NickFaulks wrote: ↑Mon Feb 26, 2018 11:35 am
Roger de Coverly wrote: ↑Mon Feb 26, 2018 11:06 am
but then the organisers would have to satisfy additional ECF and FIDE requirements.
Which additional ECF requirements? I'm still trying to get to grips with the problems that seem unique to the ECF.
The problems that may be unique to England are that organisers do not modernise their events, and arbiters are not necessarily suitably skilled.
One of the issues is that English organisers and arbiters still do a lot of their tournaments manually. They'll be able to find a grader to do the grading file for them in a spreadsheet once they post the results to them, but who do they ask to do the rating file? That's a skills shortage caused by years of prominent arbiters failing to embrace tournament administration by computer, often because of a belief that the British pairing system was better than the FIDE pairing system. While I think I've succeeded in getting the British organised in a more efficient way than it was when I first got involved, many other events are still wedded to the old-fashioned ways.
In continental Europe, if not the rest of the world, I gather that the vast majority chessplayers are juniors, stretching up to maybe about 40-50 years old. In England, using the 4NCL Congresses as my sample, the mean age at tournaments in Yorkshire is about 50, and in the South East, about 40; but the median is normally higher because the mean is distorted by the juniors. I would expect this to be significantly higher than many other countries.

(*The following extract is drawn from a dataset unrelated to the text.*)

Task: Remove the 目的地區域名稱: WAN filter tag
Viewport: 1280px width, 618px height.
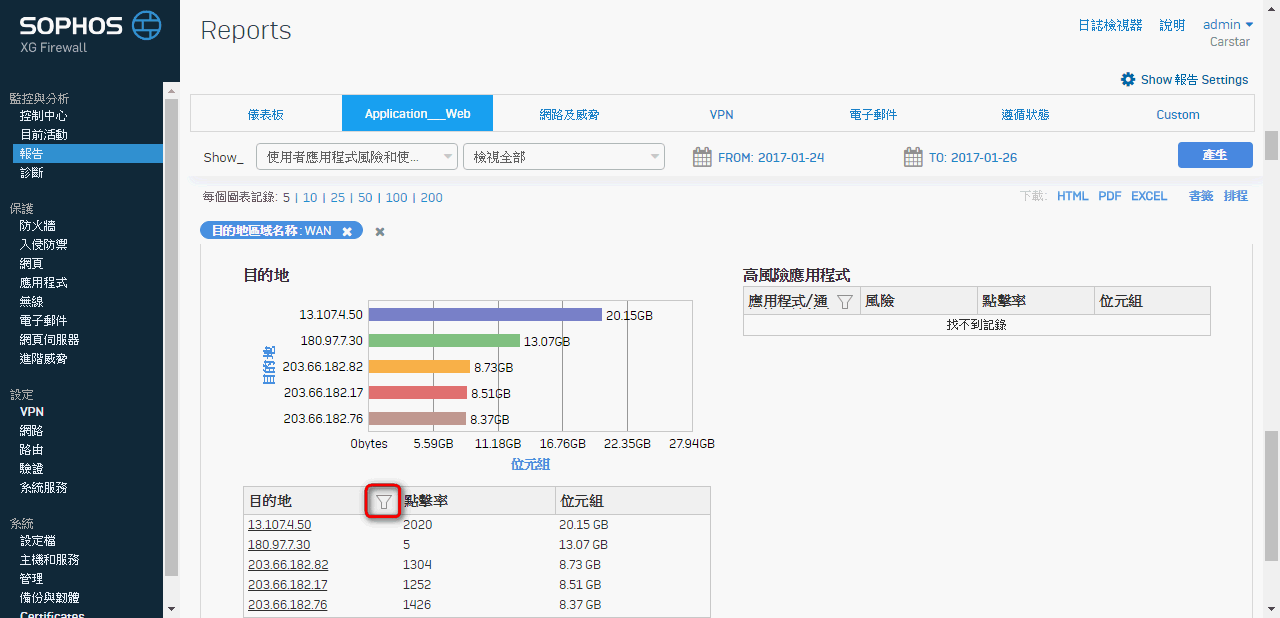Action: tap(347, 231)
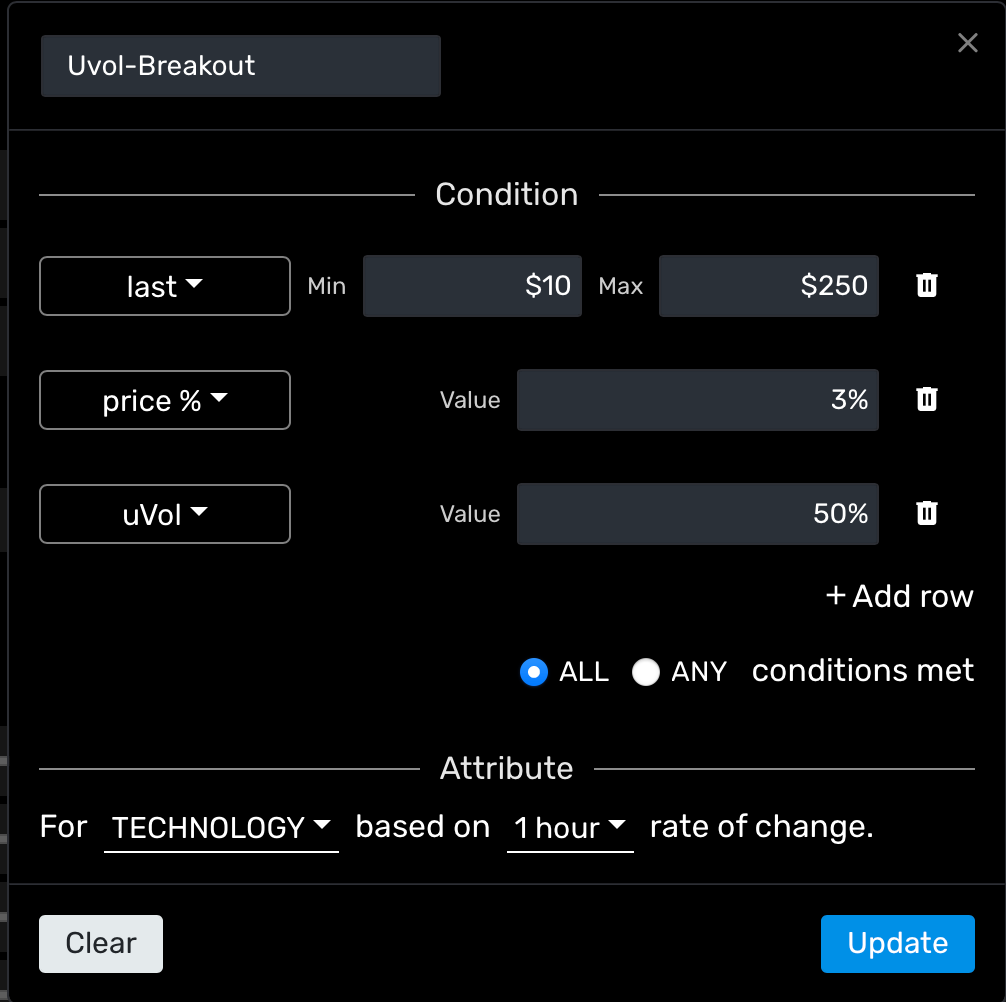
Task: Select ALL conditions met radio button
Action: click(534, 672)
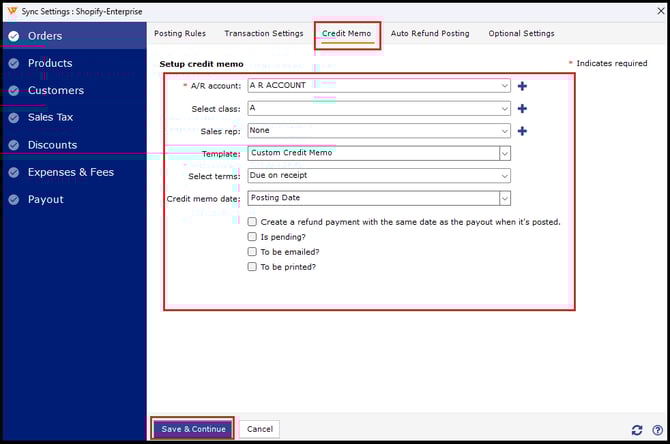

The extreme South West is a good example of this, particularly Paignton. You can only normally enter by post. Their time control remains a guillotine finish. The results are often difficult to find online. How many other events in continental Europe are organised like that? It's very old-fashioned, and it would surprise me if Exeter was different. Paignton is FIDE-rated, but only after the now traditional e-mail grovelling to you because they forgot to register it.
I think if an English organiser was told "You could FIDE-rate your event if you do this, this and this", most organisers would say "What's the point?" See David Sedgwick's post with regard to the time controls as an example of that attitude, which based on conversations I've had in the past, is widely held. As you rightly observed, I tried to argue in favour of the motion that would help solve that particular problem, only for some of the arbiters I referred to earlier in this post to argue against it. I suspect everywhere else just changed their time limits and got on with life.
In my opinion, it's old-fashionedness, or perhaps closed-mindedness, or a mix of the two. I'm sure it's caused by the fact that our demographics are different from those elsewhere, and that may be the thing that sets England apart.
It's certainly not membership that's the issue - the 4NCL Congresses tend to get very high numbers in Yorkshire, and the top two sections of those are FIDE-rated. Yorkshire is not noted for its overwhelming ECF support when it comes to membership, so if it isn't a problem in Yorkshire, it shouldn't be a problem elsewhere.